Bag lunch? Phoebe has a hunch that older students at her very large high

school are more likely to bring a bag lunch than younger students because they have grown tired of cafeteria food. She takes a simple random sample of 80 sophomores and finds that $52$of them bring a bag lunch. A simple random sample of $104$seniors reveals that $78$of them bring a bag lunch.

a. Do these data give convincing evidence to support Phoebe’s hunch at the $\alpha =0.05$significance level?

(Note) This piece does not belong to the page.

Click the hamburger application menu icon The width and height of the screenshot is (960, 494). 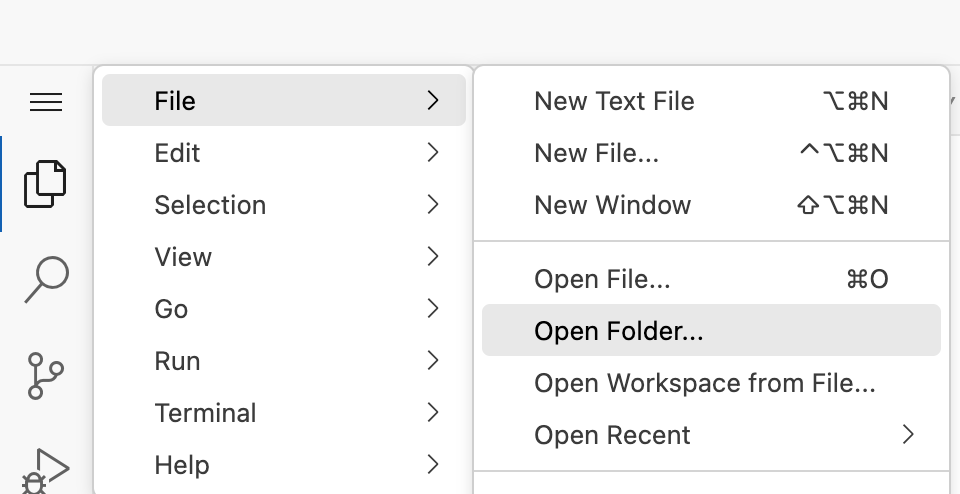(x=46, y=102)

b. Interpret the $P$-value from part (a) in the context of this study.

It is given that $x_1=52$

$x_2=78$

$n_1=80$

$n_2=104$

$\alpha =0.05$

Claim: Higher proportion for seniors.

Appropriate hypothesis is:

Null: $H_0:p_1=p_2$

Alternative: $H_a:p_1<p_2$

$p_1$is the proportion of high school sophomores that brings a bag lunch and $p_2$is proportion of high school seniors that brings a bag lunch.

Conditions are:

Random: Samples are independent random samples.

Independent: $80\mathrm{sophomores}<10\%$of all sophomores and $104$seniors is less than $10\%$of all seniors.

Normal: Success are $52,78$and failures are $80-52=28,104-78=26$which are less than ten. Hence all conditions are satisfied.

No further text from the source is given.